= Extracted text =
Environmental

150 Environmental, Health Groups Urge California Coastal Commission to Halt Offshore Fracking


Surfboard-carrying Activists Protest Fracking Outside Commission Meeting

SAN FRANCISCO–(ENEWSPF)–December 12, 2013.  As the California Coastal Commission meets today in San Francisco, surfboard-carrying activists with the Center for Biological Diversity and other groups will protest to urge commissioners to halt offshore fracking. The protest begins at noon outside the meeting, at Radisson Fisherman’s Wharf, 250 Beach St.

“Offshore fracking threatens to poison our coastal waters,” said Emily Jeffers, a staff attorney with the Center. “Oil companies are using toxic chemicals in biologically sensitive areas that provide habitat for blue whales and many other marine animals. The commission has to protect wildlife, the ocean, and all the surfers and beachgoers who could be harmed by offshore fracking.”

Activists will also deliver a letter from more than 150 health, environmental, labor and business organizations urging the Coastal Commission to halt offshore fracking. “Because fracking violates the central tenets of the Coastal Act, the Commission must assert its authority to regulate oil and gas development in the coastal zone and stop the risky practice,” says the letter, which is signed by the Center, Greenpeace, the Sierra Club, Breast Cancer Action, Environment California, the Surfrider Foundation, the Environmental Defense Center, the National Resources Defense Council, Earthworks, Los Angeles City Councilmember Paul Koretz and the Pacific Coast Federation of Fishermen’s Associations, among many others.

Oil companies have used fracking at least 200 times in waters off Long Beach, Seal Beach and Huntington Beach, as well as in federal waters in the Santa Barbara Channel. Fracking involves blasting massive amounts of water and industrial chemicals into the earth at pressures high enough to crack geologic formations and release oil and gas.

A recent Center analysis of 12 frack jobs in state waters found that at least one-third of chemicals used in these fracking operations are suspected ecological hazards. Drawing on data disclosed by oil companies, the Center also found that more than a third of these chemicals are suspected of affecting human developmental and nervous systems.

= Task requirements =
1 - From the offshore fracking release, extract the passage starting at "Oil companies have" and ending at "and nervous systems.".
2 - According to the offshore fracking release, why does the letter say the Coastal Commission must assert its authority to regulate oil and gas development in the coastal zone?

= Records provided =
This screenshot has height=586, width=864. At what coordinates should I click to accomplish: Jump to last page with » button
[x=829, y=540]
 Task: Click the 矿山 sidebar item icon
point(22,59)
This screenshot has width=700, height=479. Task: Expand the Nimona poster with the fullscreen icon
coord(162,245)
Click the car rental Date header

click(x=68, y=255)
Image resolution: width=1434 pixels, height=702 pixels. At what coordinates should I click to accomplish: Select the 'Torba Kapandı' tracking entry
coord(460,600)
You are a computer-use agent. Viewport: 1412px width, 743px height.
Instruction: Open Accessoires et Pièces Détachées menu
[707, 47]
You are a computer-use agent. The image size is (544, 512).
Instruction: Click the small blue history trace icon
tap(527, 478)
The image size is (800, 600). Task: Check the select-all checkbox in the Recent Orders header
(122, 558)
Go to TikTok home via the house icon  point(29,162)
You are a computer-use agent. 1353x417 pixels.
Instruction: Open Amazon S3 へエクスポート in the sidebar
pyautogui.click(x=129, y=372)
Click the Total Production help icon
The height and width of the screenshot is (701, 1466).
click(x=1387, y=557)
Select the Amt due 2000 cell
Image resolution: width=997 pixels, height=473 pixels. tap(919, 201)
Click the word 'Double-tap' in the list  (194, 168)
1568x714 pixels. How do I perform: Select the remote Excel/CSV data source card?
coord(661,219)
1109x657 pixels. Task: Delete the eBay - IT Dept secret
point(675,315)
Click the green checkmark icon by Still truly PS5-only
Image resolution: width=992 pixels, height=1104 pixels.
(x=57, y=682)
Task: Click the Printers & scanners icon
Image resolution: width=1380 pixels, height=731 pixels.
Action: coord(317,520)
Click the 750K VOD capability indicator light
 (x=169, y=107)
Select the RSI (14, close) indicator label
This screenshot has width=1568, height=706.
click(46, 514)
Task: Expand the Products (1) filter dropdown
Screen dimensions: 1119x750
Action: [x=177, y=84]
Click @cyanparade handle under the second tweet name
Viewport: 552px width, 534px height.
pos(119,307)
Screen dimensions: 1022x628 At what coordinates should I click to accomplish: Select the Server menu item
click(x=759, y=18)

= Responses by task =
1 -
Oil companies have used fracking at least 200 times in waters off Long Beach, Seal Beach and Huntington Beach, as well as in federal waters in the Santa Barbara Channel. Fracking involves blasting massive amounts of water and industrial chemicals into the earth at pressures high enough to crack geologic formations and release oil and gas.

A recent Center analysis of 12 frack jobs in state waters found that at least one-third of chemicals used in these fracking operations are suspected ecological hazards. Drawing on data disclosed by oil companies, the Center also found that more than a third of these chemicals are suspected of affecting human developmental and nervous systems.

2 - The letter says the Commission must assert that authority and stop the practice because fracking violates the central tenets of the Coastal Act.